Since we dispersed at 1pm, I still had most of an afternoon to slay.  I therefore decided to tag along with a group of other students as they took a bus ride to the coast.  It seems wherever I go, whether it be Hawaii, Oregon, or Scotland, I will always find myself on a beach.  For the record, the Scottish beach reminded me very much of the beaches back in Oregon, prompting a bit of homesickness (universitysickness, to be exact, I guess) to top off my actual physical sickness.

On Thursday evening, we were expected to provide for our own meals, so I tagged along with a group of my fellow students and we sought out a pub in Old Town.  There, I discovered the virtues of pub food (it’s quite good, especially the salads and chips), drank my first Scotch (Here’s a tip for drinking Scotch: DON’T.  To quote Ralph Wiggum, “they taste like burning.”), and got lost in Old Town while trying to return to the hostel (which is creepy as hell at night, as the churches and medieval buildings give off a horror movie vibe whenever you’re in a deserted street or alley).  All in all, it was an exciting day and final night in Scotland!

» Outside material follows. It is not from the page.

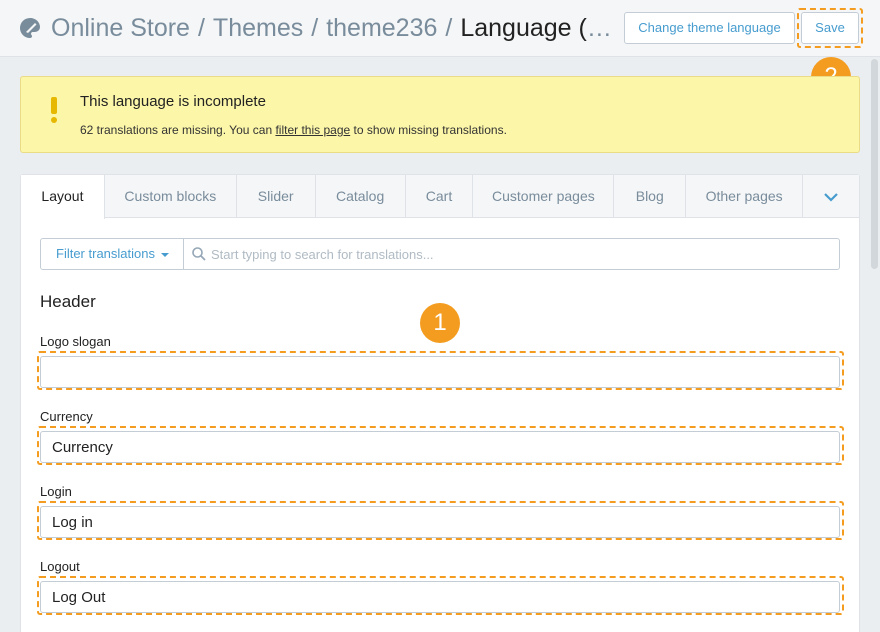  I want to click on field-label-logout: Logout, so click(60, 566).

Friday’s excursion kept us mostly in New Town, where we saw the National Monument of Scotland (which sadly, is only half-finished and is surrounded by litter) and Nelson’s Monument, a monument to Admiral Horatio Nelson (Remember him from the last post?), which, like the Monument (Remember that from two posts ago?), is both a column and a climbable tower, though it only has 170 steps, as opposed to the Monument’s 311.  I climbed the tower, got some lovely views of Edinburgh, and was presented yet another certificate to commemorate my urge to climb things.

Nelson's Monument
A view from the top of Nelson's Monument
A panoramic view of Edinburgh from atop Nelson's Monument (National Monument of Scotland is in the lower right)
Panoramic view of nearby Salisbury Crags

 

After more group sightseeing, which brought us through a cemetery (with David Hume’s tomb-hey, that sort of rhymes), a pub, a library, and a bank, we were allowed to disperse for the day.  I couldn’t resist the temptation to see one more sight on my Criminal Justice Pilgrimage, so I sought out Mercat Cross, a place of public burnings and beheadings in Old Town that I had desperately wanted to see since learning about it at the National Museum of Scotland (AKA The Place With The MAIDEN andsomeotherstuffbutwhocaresbecauseithas THE MAIDEN).

Mercat Cross

Mercat Cross, minus one history nerd

The aforementioned tomb of Hume

By now, it was almost time to assemble back at the hostel, so I found my way back and regrouped.  On the train ride back, I mostly slept, but I also worked on this blog entry you are reading right now.  Once back at King’s Cross, I rode the Tube back into Eastcote, all worn out from northern travels.

…And that was my experience in Scotland!  Next week, I’ll be back in the saddle, watching Othello, turning in my first paper, sightseeing, hitting up pubs, and enjoying life back in England to the fullest.

…But first, I’ve got to rest for a bit.

Reflections:

Much like London, Edinburgh is a wonderful city for the historically minded.  I definitely made good use of my time there!  Around this time, I also started coming out of my shell around my classmates.  By the end of the semester, I had something of a reputation for being quick with a joke and one to liven up a room.  I don't think I have quite that reputation anymore, but some may disagree.

The Sun no longer has a topless woman on Page 3, so this goofy observation is another relic of the past.  From what I understand, it is still unfortunately a hotbed of reactionary bigotry.

As some of the photos above show, I spent my time abroad experimenting with panoramic shots.  I think I was improving somewhat around this time.